Non so che dirvi.... mi piange il quore se devo passare a windows per colpa dell'audio   :Sad:   :Sad:   :Sad:   :Sad:   :Sad:   :Sad:   :Sad:   :Sad:   :Sad:   :Twisted Evil:   :Twisted Evil:   :Twisted Evil: 

----------

## shev

 *d3vah wrote:*   

> 
> 
> Non so che dirvi.... mi piange il quore se devo passare a windows per colpa dell'audio             

 

Ma hai provato alsamixer (ben diverso da amixer!)  :Question:   Ripeto, se di volumi si tratta con alsamixer risolvi sicuro... (se non si tratta di volumi, almeno cominciamo a escludere qualcosa e cerchiamo altre soluzioni)

----------

## d3vah

Si provato anche con alsamixer ma nulla.... passo a oss e quando devo vedere un film in ac3 ricorro a win   :Crying or Very sad: 

pazienza...

[Dati forniti]:
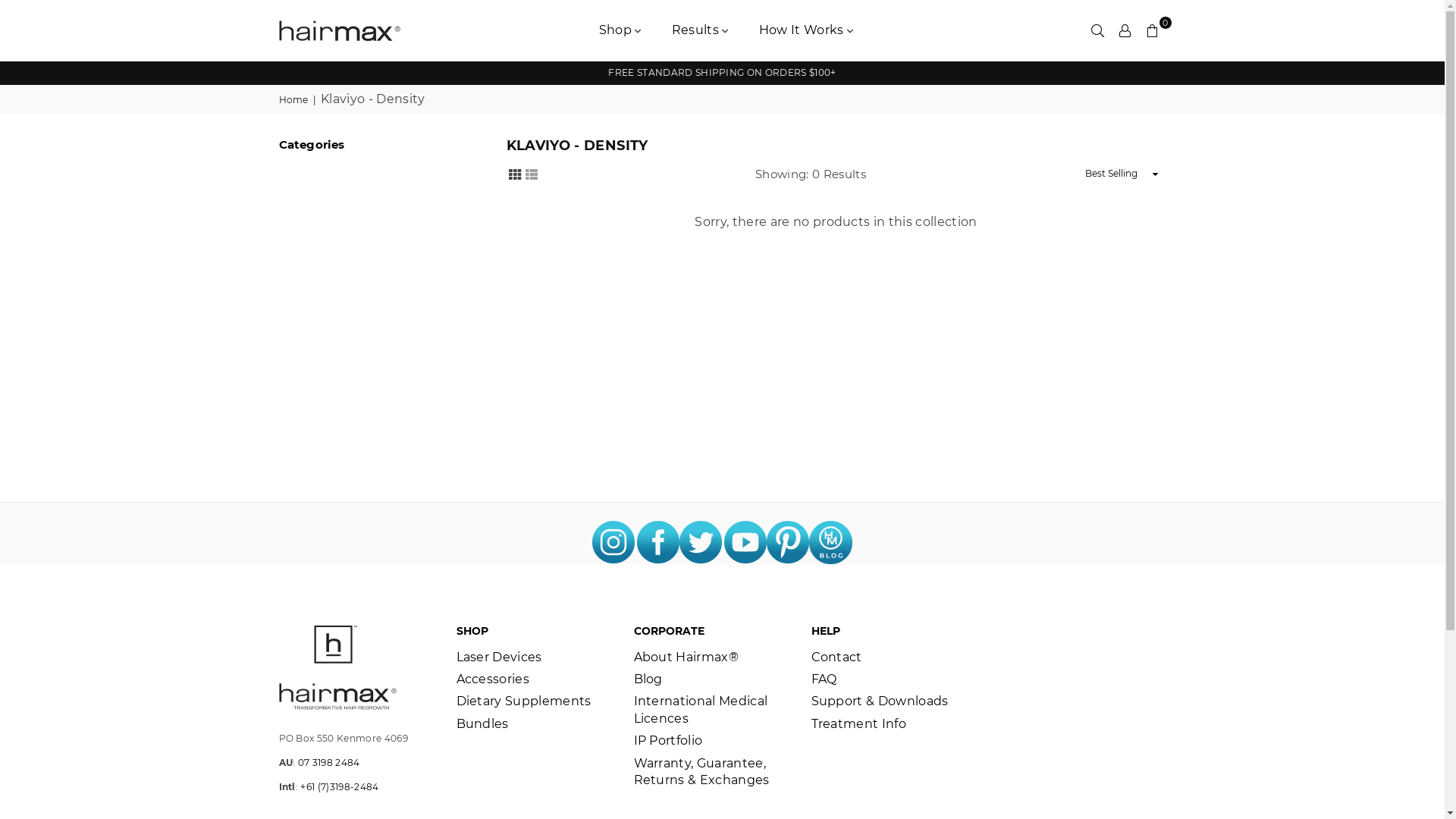  I want to click on 'FAQ', so click(823, 678).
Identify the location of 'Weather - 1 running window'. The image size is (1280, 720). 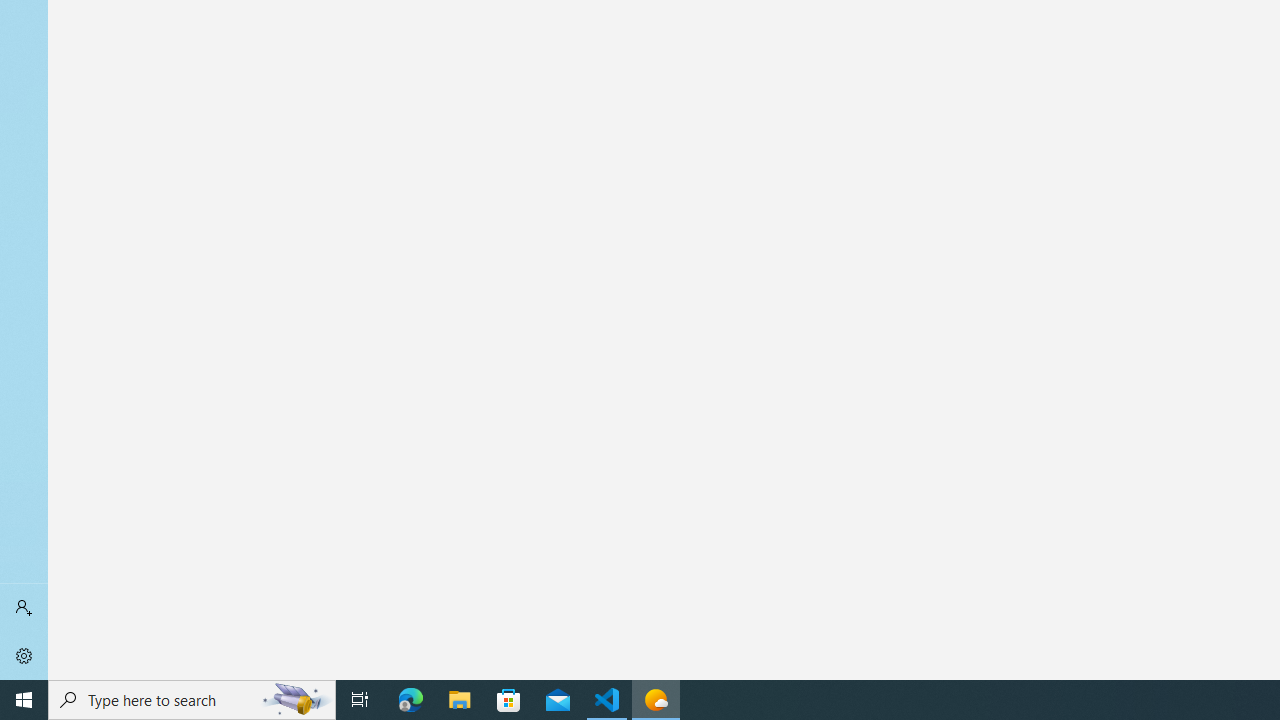
(656, 698).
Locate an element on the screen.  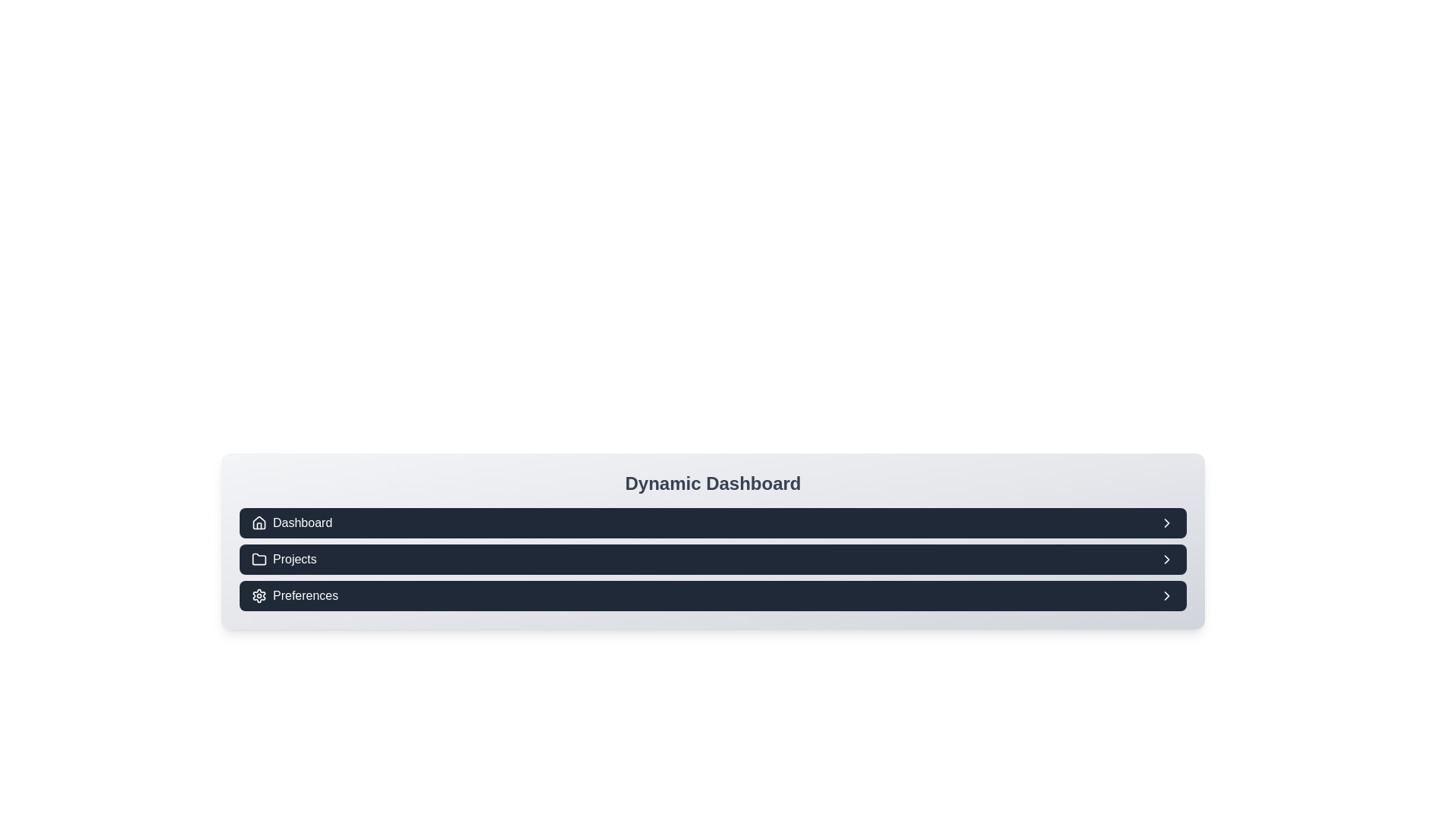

[Consegna]: Per favore, indica se ciascuna affermazione concorda con la discussione sull'audio, rispondendo sì o no e riportando fra virgolette le parole decisive del testo. 1. shev suggerisce di provare alsamixer, distinguendolo da amixer. 2. Secondo d3vah, alsamixer ha risolto il problema. 3. d3vah ricorre a Windows per guardare i film in ac3.

[Compito svolto]:
1. Sì: "Ma hai provato alsamixer (ben diverso da amixer!)".
2. No: "Si provato anche con alsamixer ma nulla".
3. Sì: "quando devo vedere un film in ac3 ricorro a win".